“Drain the swamp” was a refrain of Donald Trump during the presidential campaign, but Newt Gingrich says the president-elect “doesn’t want to use it anymore” now that he’s knee-deep in alligators.
“I’m told he now just disclaims that. He now says it was cute, but he doesn’t want to use it anymore,” Gingrich, who informally advises Trump, said Wednesday on NPR’s “Morning Edition.”
The former House Speaker said that he had “written what I thought was a very cute tweet about ‘the alligators are complaining,'” but that “somebody wrote back and said they were tired of hearing this stuff.”
During his campaign, Trump repeatedly vowed to “drain the swamp” — leading chants of the phrase at his rallies — part of an anti-establishment, anti-Washington message that was predicated on rooting out corruption and bringing an outsider’s perspective to government.
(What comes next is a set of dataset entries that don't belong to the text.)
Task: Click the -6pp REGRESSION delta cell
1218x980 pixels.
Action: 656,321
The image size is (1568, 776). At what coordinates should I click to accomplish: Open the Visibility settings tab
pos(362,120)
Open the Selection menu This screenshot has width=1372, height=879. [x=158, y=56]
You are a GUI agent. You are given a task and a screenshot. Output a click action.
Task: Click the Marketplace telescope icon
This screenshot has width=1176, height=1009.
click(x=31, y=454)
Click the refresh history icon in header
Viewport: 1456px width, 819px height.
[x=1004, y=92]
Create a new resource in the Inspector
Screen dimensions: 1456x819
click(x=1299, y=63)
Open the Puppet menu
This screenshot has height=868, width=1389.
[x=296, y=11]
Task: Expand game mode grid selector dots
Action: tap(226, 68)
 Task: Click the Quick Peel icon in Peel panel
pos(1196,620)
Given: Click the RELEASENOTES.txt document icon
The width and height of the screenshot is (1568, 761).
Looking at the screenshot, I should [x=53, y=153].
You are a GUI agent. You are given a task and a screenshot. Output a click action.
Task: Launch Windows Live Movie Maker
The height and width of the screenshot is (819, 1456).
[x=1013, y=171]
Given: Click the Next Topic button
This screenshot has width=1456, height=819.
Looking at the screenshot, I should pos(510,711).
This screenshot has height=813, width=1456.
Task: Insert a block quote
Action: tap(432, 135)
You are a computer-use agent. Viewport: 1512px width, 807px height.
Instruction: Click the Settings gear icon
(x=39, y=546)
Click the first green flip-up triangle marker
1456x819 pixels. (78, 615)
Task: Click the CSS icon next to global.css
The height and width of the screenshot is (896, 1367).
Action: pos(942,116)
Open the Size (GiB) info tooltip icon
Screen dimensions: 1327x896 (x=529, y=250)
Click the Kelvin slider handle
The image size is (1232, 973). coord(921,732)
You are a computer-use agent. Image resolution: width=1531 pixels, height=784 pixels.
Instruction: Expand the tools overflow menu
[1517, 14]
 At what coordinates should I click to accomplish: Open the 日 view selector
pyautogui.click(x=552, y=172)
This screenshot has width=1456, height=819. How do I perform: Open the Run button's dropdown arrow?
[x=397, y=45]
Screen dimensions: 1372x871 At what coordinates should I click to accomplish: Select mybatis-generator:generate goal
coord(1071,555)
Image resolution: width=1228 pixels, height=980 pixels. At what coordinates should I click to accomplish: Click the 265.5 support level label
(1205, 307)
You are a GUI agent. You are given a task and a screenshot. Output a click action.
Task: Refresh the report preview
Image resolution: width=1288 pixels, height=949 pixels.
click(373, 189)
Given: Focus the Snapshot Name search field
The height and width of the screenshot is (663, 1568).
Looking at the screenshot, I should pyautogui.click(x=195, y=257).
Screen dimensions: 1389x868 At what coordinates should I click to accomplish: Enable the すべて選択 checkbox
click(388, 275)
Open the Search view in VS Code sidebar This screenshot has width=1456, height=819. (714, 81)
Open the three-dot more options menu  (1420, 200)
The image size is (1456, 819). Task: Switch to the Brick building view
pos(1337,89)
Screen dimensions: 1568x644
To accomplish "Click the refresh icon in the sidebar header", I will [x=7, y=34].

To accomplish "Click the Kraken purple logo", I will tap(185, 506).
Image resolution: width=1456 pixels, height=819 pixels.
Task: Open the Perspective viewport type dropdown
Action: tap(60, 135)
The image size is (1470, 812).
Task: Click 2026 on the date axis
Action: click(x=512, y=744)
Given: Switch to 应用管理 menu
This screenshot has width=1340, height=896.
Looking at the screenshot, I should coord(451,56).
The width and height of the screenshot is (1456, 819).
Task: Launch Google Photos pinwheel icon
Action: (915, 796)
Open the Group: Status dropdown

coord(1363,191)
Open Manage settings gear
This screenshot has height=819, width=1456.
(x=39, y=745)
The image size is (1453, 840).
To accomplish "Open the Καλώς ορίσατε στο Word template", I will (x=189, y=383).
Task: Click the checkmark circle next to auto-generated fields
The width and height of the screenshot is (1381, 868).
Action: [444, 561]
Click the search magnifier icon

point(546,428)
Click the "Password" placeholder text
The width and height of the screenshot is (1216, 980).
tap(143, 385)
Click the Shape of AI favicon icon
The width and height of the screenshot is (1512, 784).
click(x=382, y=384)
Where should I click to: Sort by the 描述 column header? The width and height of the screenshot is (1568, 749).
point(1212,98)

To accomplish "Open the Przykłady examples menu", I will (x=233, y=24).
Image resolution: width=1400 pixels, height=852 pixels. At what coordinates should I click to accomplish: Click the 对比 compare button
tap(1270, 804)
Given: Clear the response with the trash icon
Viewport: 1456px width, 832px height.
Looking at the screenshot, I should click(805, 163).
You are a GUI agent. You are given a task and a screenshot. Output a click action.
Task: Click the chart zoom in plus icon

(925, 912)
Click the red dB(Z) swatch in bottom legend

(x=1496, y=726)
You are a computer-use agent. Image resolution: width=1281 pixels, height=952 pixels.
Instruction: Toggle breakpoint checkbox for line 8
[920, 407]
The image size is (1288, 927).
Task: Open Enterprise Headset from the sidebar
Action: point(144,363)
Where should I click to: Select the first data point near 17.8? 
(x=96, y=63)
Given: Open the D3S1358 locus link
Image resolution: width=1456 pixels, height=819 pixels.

But since the election, the phrase has been turned against Trump with biting irony.
Critics have used it to assail Trump’s high-level appointments of Wall Street and DC veterans, like former Goldman Sachs executive Steven Mnuchin as treasury secretary and Sen. Jeff Sessions as attorney general. Ron Klain, a former Obama administration official, tweeted, “Sure, Drain the Swamp. Congrats to all you outsiders who thought that Hillary Clinton was too establishment.”
Gingrich explained away the gap between Trump’s rhetoric and actions, saying that “he’s in a different role now, and maybe he feels that as president, as the next president of the United States, that he should be marginally more dignified than talking about alligators in swamps” — a euphemism for the kind of establishment insiders Trump vowed to expel.
“I personally have a sense of humor, like the alligator and swamp language,” Gingrich said. “I think it vividly illustrates the problem, because all the people in this city who are alligators are going to hate the swamp being drained. And there’s going to be constant fighting over it.”
Still, Gingrich — a DC fixture himself — sounded ready to drop the phrase as well. “You know, he is my leader, and if he decides to drop the swamp and the alligator, I will drop the swamp and the alligator.”